Soul Saturday // The Sign of the Cross

The Sign of the Cross

"Go, therefore, and make disciples of all nations, baptizing them in the name of the Father, and of the Son, and of the holy Spirit, teaching them to observe all that I have commanded you."Matthew 28:19-20

There are many sacramentals within the Catholic Church. A sacramental is any sacred sign which the Church states helps prepare us to receive the grace of God, whereas sacraments are gifts of the Holy Spirit as instituted by Jesus Christ. "Sacramentals do not confer the grace of the Holy Spirit in the way that the sacraments do, but by Church's prayer, they prepare us to receive grace and dispose us to cooperate with it" (Catechism of the Catholic Church, 1670)

The sign of the cross is considered both a sacramental and a prayer and is the only prayer that can be performed without words. Patricia Ann Kasten's Linking Your Beads states "The motions alone used to make the sign speak of God's own actions in Christ: coming down from heaven to become human upon earth, stretching himself out to give to others, to suffer and die, and then to pass through death and to rise up again". Each time we motion the sign we are reminded to walk hand in hand with Jesus and His cross.

It is further recognized as an outward sign representing one's' faith in Jesus. Although it is thought the fish symbol was first used to distinguish oneself as a Christian, Kasten's research reveals Hippolytus of Rome (2nd century) and St. Cyril of Jerusalem (4th century) both mention the sign of the cross in their writings.  Matthew's gospel shows Jesus himself connecting the sacrament of  baptism to the sacramental of the sign of the cross (again, as preparation for receiving the gifts of the Holy Spirit). Think of when you pray the sign of the cross the most or when you feel most comfortable or at peace with the you use it for glorification of Jesus or for His intercession?

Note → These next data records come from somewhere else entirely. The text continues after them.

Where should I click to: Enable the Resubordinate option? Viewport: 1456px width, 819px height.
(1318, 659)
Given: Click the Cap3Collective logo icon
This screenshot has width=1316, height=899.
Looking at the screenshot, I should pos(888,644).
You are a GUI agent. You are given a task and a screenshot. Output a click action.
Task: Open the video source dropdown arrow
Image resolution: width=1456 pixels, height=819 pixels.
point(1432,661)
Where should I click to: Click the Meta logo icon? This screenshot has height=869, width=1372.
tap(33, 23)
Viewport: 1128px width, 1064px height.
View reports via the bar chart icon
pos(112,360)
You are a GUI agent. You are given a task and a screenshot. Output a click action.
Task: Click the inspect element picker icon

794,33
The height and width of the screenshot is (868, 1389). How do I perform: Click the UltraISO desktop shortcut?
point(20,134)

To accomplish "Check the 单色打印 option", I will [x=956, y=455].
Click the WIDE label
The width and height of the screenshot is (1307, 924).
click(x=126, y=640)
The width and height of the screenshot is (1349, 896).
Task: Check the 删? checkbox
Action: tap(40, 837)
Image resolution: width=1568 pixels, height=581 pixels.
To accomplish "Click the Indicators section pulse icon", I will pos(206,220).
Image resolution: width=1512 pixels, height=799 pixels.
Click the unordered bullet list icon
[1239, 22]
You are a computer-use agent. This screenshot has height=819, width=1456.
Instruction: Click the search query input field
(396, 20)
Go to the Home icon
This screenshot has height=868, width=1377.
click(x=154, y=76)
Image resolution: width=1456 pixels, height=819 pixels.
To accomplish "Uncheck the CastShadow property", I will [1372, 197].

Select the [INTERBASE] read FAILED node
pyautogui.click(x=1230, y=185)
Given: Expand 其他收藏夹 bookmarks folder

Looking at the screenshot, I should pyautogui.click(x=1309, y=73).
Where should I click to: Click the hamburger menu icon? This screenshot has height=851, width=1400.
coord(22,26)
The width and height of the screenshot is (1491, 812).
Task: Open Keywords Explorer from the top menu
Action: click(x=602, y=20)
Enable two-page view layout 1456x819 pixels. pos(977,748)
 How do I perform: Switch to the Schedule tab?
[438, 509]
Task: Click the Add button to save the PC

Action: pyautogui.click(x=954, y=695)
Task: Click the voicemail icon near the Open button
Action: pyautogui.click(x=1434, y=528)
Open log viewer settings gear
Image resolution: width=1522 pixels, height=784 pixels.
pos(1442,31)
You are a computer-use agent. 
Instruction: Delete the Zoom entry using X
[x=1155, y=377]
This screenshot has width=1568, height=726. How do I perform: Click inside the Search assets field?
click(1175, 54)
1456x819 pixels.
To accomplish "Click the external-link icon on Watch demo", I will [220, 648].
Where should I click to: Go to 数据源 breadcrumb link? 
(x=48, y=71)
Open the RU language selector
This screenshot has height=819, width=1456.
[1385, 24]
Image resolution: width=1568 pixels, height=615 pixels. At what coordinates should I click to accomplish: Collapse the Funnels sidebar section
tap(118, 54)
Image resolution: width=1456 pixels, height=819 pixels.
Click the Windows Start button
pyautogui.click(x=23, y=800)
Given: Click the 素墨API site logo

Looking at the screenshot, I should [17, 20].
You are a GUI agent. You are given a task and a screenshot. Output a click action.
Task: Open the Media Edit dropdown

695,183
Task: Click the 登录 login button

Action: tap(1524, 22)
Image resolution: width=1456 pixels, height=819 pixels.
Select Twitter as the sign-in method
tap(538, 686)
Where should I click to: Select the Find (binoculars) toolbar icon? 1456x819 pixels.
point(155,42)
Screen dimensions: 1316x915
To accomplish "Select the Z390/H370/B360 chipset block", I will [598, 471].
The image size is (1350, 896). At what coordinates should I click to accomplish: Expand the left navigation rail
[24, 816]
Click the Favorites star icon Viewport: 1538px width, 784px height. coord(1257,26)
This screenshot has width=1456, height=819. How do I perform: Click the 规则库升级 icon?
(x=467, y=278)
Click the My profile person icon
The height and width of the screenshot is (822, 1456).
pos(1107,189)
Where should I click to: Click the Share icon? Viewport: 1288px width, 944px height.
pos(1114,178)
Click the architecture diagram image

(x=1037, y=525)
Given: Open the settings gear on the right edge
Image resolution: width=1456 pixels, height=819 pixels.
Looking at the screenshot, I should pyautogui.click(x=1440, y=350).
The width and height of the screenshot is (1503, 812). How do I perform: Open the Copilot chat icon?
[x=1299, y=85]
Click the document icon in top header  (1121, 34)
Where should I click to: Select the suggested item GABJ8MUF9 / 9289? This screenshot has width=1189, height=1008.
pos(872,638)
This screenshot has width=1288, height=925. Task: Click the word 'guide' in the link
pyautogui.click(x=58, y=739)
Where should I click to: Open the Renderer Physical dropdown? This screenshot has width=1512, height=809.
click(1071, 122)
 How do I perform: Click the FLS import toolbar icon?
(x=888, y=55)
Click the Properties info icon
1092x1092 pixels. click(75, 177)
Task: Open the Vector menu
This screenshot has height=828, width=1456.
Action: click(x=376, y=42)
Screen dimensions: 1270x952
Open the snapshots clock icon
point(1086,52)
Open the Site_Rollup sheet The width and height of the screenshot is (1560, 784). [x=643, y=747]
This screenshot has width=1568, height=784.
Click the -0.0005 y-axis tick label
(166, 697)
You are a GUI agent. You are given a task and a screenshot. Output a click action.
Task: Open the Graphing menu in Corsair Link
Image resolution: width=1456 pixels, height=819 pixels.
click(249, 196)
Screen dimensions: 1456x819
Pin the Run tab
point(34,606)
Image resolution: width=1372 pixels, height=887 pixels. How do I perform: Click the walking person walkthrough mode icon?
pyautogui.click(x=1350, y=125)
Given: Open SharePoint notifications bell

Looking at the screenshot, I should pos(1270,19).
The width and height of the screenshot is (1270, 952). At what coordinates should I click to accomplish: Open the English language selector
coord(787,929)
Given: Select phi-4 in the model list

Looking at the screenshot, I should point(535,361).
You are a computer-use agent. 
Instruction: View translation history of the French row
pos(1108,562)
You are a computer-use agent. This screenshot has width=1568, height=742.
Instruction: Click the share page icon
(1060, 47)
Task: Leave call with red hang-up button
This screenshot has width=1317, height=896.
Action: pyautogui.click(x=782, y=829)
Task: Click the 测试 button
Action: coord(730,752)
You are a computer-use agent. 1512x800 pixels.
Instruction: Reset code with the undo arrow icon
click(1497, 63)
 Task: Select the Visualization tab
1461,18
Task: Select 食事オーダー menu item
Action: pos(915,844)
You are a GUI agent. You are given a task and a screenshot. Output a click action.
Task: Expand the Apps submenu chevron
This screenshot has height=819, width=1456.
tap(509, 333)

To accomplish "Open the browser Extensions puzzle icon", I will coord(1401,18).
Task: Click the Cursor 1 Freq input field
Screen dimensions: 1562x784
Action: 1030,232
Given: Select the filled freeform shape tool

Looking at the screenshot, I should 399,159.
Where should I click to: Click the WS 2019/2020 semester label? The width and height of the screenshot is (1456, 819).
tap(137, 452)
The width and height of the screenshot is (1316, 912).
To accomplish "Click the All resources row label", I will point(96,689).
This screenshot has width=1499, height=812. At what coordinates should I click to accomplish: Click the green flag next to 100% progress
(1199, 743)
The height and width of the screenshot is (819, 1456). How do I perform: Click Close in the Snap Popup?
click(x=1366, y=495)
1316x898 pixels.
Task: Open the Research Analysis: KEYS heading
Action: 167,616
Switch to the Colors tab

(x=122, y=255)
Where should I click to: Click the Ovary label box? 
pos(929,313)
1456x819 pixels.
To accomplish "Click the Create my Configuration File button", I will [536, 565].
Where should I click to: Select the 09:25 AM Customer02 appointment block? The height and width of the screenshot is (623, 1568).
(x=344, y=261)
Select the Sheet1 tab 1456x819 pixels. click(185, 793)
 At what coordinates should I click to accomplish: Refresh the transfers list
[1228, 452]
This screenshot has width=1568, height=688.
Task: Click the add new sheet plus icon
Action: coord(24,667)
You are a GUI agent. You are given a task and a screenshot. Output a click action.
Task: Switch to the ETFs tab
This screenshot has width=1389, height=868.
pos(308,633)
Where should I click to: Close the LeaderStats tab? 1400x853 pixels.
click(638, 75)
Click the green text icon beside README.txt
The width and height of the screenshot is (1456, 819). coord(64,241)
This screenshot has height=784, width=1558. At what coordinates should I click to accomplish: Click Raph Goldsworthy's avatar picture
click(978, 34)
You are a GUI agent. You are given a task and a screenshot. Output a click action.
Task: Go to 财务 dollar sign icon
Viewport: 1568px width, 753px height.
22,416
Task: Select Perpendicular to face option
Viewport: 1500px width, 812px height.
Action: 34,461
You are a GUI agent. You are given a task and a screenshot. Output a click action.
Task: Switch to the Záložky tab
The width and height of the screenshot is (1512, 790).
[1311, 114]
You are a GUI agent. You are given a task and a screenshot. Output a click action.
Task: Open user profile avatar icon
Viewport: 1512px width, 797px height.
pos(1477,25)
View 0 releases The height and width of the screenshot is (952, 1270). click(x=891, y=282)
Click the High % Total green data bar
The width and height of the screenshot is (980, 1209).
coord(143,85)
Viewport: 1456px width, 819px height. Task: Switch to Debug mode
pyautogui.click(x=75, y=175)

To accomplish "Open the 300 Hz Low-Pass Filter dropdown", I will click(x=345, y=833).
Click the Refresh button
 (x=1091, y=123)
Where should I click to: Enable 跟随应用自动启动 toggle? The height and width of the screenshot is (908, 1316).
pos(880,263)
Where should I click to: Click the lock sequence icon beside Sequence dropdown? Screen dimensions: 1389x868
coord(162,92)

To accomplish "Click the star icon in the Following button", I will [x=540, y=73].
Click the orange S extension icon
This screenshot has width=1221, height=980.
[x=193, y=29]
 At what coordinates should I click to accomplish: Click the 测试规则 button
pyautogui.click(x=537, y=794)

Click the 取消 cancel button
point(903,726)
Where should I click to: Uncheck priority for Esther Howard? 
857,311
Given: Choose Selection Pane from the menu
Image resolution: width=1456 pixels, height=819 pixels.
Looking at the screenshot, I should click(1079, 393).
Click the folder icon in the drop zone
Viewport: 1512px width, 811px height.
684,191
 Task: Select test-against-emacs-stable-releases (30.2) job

Lastly, there are different ways to hold your hand during the sign of the cross. Some follow the sign of the cross by touching their right side in remembrance of Jesus being stabbed on the cross. Using an open hand recognizes the five wounds of Jesus. Some prefer to use only the index finger to make the sign of the cross to show the oneness of Jesus and God. I gravitate towards my index and middle fingers being together and almost forming a fist with the rest...according to Kasten this is the most common hand position in the Roman Catholic Church and both symbolizes the divinity and humanity of Jesus (index and middle) and the Trinity (the other three fingers together). I did not know our hand positions had meaning, but it adds to the reverence of Jesus and an understanding of the traditional teachings of the Church.

This all may seem rather basic as the sign of the cross is probably the first prayer you ever learned.  I would argue it is also the most important prayer and encourage each of you to reflect on how you incorporate this sacramental into your lives.  How does the sign of the cross bring you closer to Jesus?

Sources: Linking Your Beads Patricia Ann Kasten, 2010

Catechism of the Catholic Church

Prayer for Holiness

Breathe in me, O Holy Spirit, that my thoughts may all be holy.

Act in me, O Holy Spirit, that my work, too, may be holy.

Draw my heart, O Holy Spirit, that I love only what is holy.

Strengthen me, O Holy Spirit, to defend all that is holy.

Guard me so, O Holy Spirit, that I may always be holy. Amen.

The Sign of the Cross

In the name of the Father, and of the Son, and of the Holy Spirit. Amen.